Compares several models via cross-validation

Parameters:
  • models – the models to compare

  • result_writer – a writer with which to store results of the comparison

Returns:

the comparison results

create_plots(data: Union[TEvalData, TCrossValData], show_plots=True, result_writer: Optional[ResultWriter] = None, subtitle_prefix: str = '', tracking_context: Optional[TrackingContext] = None)[source]#

Creates default plots that visualise the results in the given evaluation data

Parameters:
  • data – the evaluation data for which to create the default plots

  • show_plots – whether to show plots

  • result_writer – if not None, plots will be written using this writer

  • subtitle_prefix – a prefix to add to the subtitle (which itself is the model name)

  • tracking_context – the experiment tracking context

class RegressionModelEvaluation(io_data: InputOutputData, evaluator_params: Optional[Union[RegressionEvaluatorParams, Dict[str, Any]]] = None, cross_validator_params: Optional[Union[VectorModelCrossValidatorParams, Dict[str, Any]]] = None, test_io_data: Optional[InputOutputData] = None)[source]#

Bases: ModelEvaluation[VectorRegressionModel, VectorRegressionModelEvaluator, VectorRegressionModelEvaluationData, VectorRegressionModelCrossValidator, VectorRegressionModelCrossValidationData, RegressionEvalStats]

Parameters:
  • io_data – the data set to use for evaluation. For evaluation purposes, this dataset usually will be split into training and test data according to the rules specified by evaluator_params. However, if test_io_data is specified, then this is taken to be the training data and test_io_data is taken to be the test data when creating evaluators for simple (single-split) evaluation.

  • evaluator_params – parameters with which to instantiate evaluators

  • cross_validator_params – parameters with which to instantiate cross-validators

  • test_io_data – optional test data (see io_data)
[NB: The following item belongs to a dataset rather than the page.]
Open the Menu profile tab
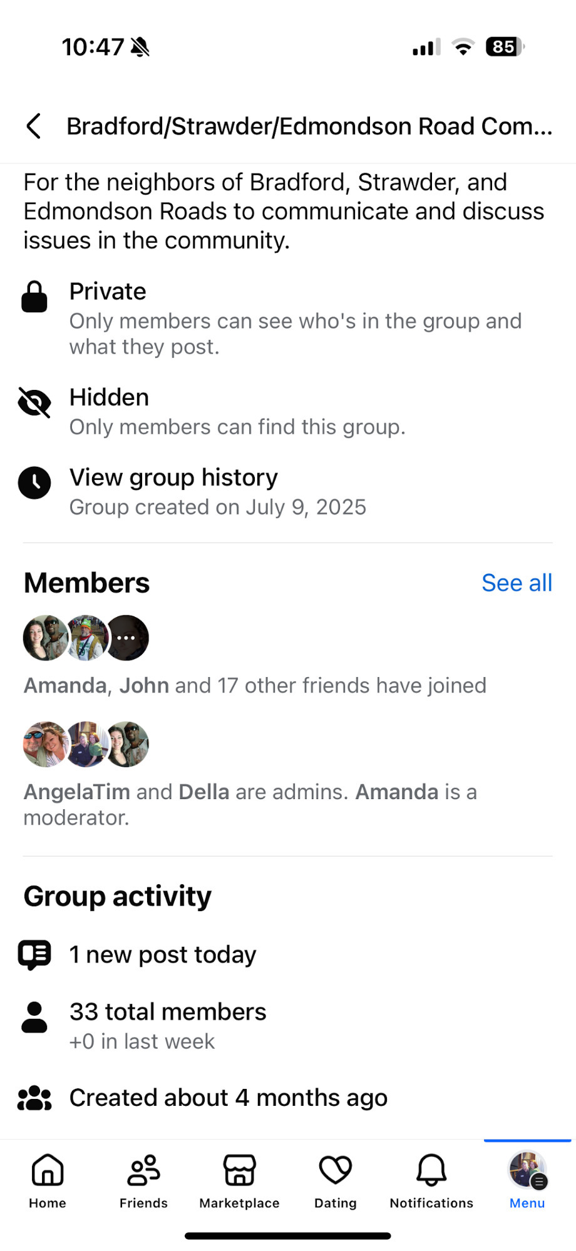(x=527, y=1180)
class ClassificationModelEvaluation(io_data: InputOutputData, evaluator_params: Optional[Union[ClassificationEvaluatorParams, Dict[str, Any]]] = None, cross_validator_params: Optional[Union[VectorModelCrossValidatorParams, Dict[str, Any]]] = None, test_io_data: Optional[InputOutputData] = None)[source]#

Bases: ModelEvaluation[VectorClassificationModel, VectorClassificationModelEvaluator, VectorClassificationModelEvaluationData, VectorClassificationModelCrossValidator, VectorClassificationModelCrossValidationData, ClassificationEvalStats]

Parameters:
  • io_data – the data set to use for evaluation. For evaluation purposes, this dataset usually will be split into training and test data according to the rules specified by evaluator_params. However, if test_io_data is specified, then this is taken to be the training data and test_io_data is taken to be the test data when creating evaluators for simple (single-split) evaluation.

  • evaluator_params – parameters with which to instantiate evaluators

  • cross_validator_params – parameters with which to instantiate cross-validators

  • test_io_data – optional test data (see io_data)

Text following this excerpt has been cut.